Du lien qu’il y a, s’il vous plaît, entre lecture numérique et littérature de gare ? Les deux me paraissent fortement corrélées, pour des raisons fuligineuses.

Les faits : côté numérique, il n’y a que ça qui marche. La fantasy vient d’allonger encore sa durée de vie. Le canard est toujours vivant, le slip en fourrure aussi. L’eau de rose se déverse par gigaoctets. Le thriller psychologique[1] terrorise les écrans par milliers. (Vous remarquerez au passage que, si le terme “littérature de gare” vous paraît trop puer son snob, vous pourrez le remplacer avantageusement par “littérature de genre”, comme disent les gens polis.)

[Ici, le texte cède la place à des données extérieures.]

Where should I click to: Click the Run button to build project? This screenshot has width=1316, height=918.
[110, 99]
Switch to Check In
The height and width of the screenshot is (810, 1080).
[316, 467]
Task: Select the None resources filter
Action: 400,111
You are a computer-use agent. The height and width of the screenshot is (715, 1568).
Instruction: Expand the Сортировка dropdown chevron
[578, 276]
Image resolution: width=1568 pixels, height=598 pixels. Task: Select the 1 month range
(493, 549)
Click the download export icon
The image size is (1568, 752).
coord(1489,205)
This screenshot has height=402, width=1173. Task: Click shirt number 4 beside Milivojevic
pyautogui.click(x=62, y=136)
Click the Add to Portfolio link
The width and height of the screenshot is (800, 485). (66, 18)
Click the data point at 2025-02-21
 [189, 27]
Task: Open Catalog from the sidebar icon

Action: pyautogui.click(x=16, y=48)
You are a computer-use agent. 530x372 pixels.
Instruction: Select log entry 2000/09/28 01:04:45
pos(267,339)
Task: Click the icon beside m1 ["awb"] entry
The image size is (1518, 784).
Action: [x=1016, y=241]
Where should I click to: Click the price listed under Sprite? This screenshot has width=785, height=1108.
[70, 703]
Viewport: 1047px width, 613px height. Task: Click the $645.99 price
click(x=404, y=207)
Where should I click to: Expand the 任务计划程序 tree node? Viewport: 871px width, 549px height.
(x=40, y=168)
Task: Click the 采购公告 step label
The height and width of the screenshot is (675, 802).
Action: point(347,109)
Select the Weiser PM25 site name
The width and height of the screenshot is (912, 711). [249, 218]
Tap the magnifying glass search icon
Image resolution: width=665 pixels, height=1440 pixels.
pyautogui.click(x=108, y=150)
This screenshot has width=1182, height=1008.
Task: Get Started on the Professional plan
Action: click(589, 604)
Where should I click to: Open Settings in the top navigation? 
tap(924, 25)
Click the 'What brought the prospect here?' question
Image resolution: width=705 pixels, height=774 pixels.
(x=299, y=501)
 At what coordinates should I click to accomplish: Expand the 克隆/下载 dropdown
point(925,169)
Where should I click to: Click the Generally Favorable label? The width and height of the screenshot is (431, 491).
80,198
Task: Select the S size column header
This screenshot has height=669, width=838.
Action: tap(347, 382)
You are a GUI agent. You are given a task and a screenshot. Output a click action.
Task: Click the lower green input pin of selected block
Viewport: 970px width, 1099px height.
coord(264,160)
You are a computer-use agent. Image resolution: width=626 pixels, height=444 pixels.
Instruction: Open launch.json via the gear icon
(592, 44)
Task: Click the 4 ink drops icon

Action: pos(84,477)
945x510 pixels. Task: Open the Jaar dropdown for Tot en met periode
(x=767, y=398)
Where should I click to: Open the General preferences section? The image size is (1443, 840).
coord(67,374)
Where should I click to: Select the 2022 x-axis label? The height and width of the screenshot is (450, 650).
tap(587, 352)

Comprenez-moi bien, je n’ai rien contre la littérature de gare, j’en suis moi-même grand consommateur, quoique un peu repenti[2]. C’est avant tout une question de lucidité, ici. J’ai simplement peur qu’on en vienne à vénérer des erreurs d’adolescence comme Moorcock ou Lovecraft, qu’on les élève à des hauteurs faulkneriennes, sous prétexte que les bidouilleurs numériques actuels nous en abreuvent. Alors, bon, c’est geek, je veux bien, la preuve, j’ai tout lu de Lovecraft et de Moorcock, du coup c’est “in”, c’est rigolo, c’est l’air du temps[3]. Mais, call me elitist, je n’y vois pas un très bon signe pour le développement de la littérature.

Enfin, silver lining : les classiques s’arrachent, probablement[4] du fait de leur gratuité. Reste à savoir s’ils sont lus. Mais j’ai bon espoir. Un Moorcock perdu, dix Balzac retrouvés. Le XIXe siècle est le nouveau XXIe.

Notes

[1] On appelle “psychologique” tout thriller dans lequel l’angoisse ressentie est avant tout psychologique, sans doute par opposition aux thrillers “d’actions” dans lesquels l’angoisse ressentie serait avant tout météorologique.

[2] Maintenant, si vous voulez me coller un truc de gare entre les pattes, il faut y aller franchement, dans le ferroviaire qui s’assume : super-héros ou rien.

[3] C’est donc passager, rassurons-nous.